Thursday 5 February 2009

Outbreeding Depression is just plain depressing.

Opposite of Hybrid Vigour (sometimes), when you have two individuals of different populations, subspecies, breeds or species mate, Outbreeding Depression might occur. Unlike Hybrid Vigour, there's much less to explain here, but unlike it, Outbreeding Depression is less common in nature.

As generations of animals roll on, and nature does it's thing with picking the winners to have more babies than the losers (or even the slightly less winners), animals start to become very good at what they do, and often very adapted to where they do it. Their DNA has been winnowed down to genes that make them outstanding whatevers1. Arabian Gazelles are great at being arabian gazelles, and Turkish Gazelles are fantastic at being gazelles in Turkey. But what makes a good Caribou over here in North America doesn't make a good wild-reindeer over in Eurasia...
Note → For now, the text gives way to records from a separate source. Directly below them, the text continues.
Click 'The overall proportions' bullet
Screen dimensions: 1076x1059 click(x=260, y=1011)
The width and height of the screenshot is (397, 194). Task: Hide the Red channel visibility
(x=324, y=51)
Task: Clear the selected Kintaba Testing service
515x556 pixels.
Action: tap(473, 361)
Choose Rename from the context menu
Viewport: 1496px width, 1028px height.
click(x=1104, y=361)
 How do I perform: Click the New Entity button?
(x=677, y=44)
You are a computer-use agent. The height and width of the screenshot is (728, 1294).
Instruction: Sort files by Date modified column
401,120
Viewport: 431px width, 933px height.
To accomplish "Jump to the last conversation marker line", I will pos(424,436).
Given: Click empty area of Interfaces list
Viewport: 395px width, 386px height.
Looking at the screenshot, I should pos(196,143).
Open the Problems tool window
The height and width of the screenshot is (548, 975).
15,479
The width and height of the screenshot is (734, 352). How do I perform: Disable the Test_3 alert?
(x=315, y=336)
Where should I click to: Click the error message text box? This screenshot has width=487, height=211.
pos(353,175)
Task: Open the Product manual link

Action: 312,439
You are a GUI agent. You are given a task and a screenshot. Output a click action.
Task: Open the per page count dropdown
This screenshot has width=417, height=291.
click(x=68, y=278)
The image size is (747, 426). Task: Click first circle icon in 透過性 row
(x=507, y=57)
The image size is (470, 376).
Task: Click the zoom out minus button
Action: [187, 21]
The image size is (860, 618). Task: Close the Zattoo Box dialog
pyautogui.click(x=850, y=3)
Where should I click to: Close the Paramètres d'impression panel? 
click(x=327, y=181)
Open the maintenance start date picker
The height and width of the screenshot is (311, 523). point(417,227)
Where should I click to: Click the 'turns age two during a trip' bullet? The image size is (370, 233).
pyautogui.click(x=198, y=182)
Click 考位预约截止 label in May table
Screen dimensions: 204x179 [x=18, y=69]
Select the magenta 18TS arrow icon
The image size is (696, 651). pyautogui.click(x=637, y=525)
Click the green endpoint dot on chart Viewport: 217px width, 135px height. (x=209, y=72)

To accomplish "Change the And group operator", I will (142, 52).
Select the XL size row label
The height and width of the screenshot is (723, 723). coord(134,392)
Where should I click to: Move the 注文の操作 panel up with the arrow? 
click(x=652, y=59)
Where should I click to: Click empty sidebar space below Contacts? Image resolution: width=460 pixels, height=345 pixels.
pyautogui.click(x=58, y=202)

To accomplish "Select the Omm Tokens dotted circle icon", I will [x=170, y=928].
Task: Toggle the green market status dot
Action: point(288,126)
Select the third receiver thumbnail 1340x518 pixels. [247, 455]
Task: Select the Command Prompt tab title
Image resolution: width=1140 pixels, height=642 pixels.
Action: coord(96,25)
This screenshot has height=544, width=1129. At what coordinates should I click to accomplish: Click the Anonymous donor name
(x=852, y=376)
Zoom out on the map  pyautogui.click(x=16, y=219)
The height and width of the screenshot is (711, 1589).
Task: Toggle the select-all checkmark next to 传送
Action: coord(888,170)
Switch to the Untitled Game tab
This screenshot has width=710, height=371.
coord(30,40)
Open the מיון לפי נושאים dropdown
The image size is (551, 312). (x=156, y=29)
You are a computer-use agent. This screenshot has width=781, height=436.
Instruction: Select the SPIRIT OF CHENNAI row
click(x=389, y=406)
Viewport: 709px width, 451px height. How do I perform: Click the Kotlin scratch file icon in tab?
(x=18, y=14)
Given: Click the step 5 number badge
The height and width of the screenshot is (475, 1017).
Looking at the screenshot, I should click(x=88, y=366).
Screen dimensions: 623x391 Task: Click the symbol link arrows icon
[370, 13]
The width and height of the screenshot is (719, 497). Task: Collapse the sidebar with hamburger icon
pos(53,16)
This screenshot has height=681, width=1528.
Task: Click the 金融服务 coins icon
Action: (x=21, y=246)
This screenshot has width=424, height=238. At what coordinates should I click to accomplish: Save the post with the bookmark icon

Take this case from Templeton (1986):
"...when the Tatra Mountain ibex (Capra ibex ibex) in Czechoslovakia became extinct through overhunting, ibex were successfully transplanted from nearby Austria (Greig 1979). However, some years later, bezoars (C. i. aegagrus) from Turkey and the Nubian ibex (C. i. nubuana) from Sinai were added to the Tatra herd. The resulting fertile hybrids rutted in early fall instead of the Winter (as the native ibex did), and the kids of the hybrids were born in February - the coldest month of the year. As a consequence, the entire population went extinct (Greig 1979)."
There's a number of species we're worried about outbreeding depression. Scottish Wildcats interbred with domestic felines, heavily burdening its genes with domestic copies. The same is true for Sand Cat in Saudi Arabia, and the Ethopian Wolf. Closer to home, there's evidence that domestic reindeer from our reindeer herding past (and lesser reindeer herding present) have introgressed into caribou herds - that is, left reindeer genes where they ought not be. No one's sure how extensive it is, and what, if any, consequences it has for North American caribou.

1 Though sometimes, natural selection traps them in a nasty situation (such as the Irish Elk, whose antlers were simply too big).

Greig, J.C. 1979. Principles of genetic conservation in relation to wildlife management in southern Africa. S. African Journal of Wildlife 9:57-78.
Templeton, A.R. 1986. Coadaptation and outbreeding depression. 105-116 in M.E. Soulé (ed.) Conservation Biology: The Science of Scarcity and Diversity. Sinauer Assoc., Sunderland, MA.